**EXERCISE PROMPT:** From the entries that follow, extract each line holding the string "agent".
** Opening GIVEN DATA block **
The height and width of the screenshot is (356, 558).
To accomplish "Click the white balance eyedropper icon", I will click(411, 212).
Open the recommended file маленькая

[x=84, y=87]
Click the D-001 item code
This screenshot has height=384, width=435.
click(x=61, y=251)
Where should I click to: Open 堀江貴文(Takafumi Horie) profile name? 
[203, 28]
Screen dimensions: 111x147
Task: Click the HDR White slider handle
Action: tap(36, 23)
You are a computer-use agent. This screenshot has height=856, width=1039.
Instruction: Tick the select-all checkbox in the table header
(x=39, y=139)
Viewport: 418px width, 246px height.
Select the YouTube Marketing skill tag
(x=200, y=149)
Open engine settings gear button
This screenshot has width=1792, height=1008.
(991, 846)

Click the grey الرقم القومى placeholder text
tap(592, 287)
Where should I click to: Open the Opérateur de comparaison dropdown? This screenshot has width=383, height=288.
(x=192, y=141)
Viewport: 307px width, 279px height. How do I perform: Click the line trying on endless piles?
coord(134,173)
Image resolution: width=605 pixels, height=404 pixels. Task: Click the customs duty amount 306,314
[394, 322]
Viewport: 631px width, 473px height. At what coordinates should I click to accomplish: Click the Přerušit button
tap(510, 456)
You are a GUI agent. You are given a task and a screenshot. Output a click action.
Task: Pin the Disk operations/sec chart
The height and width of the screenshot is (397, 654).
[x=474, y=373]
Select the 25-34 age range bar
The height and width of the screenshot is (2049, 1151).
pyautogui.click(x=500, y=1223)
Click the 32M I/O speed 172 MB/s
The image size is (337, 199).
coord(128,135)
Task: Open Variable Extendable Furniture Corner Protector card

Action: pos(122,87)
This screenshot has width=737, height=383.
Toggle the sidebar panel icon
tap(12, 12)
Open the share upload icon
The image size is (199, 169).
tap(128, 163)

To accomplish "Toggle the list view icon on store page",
** Closing GIVEN DATA block **
**REPLY TO THE TASK:**
You are a computer-use agent. This screenshot has height=856, width=1039.
You are a GUI agent. You are given a task and a screenshot. Output a click action.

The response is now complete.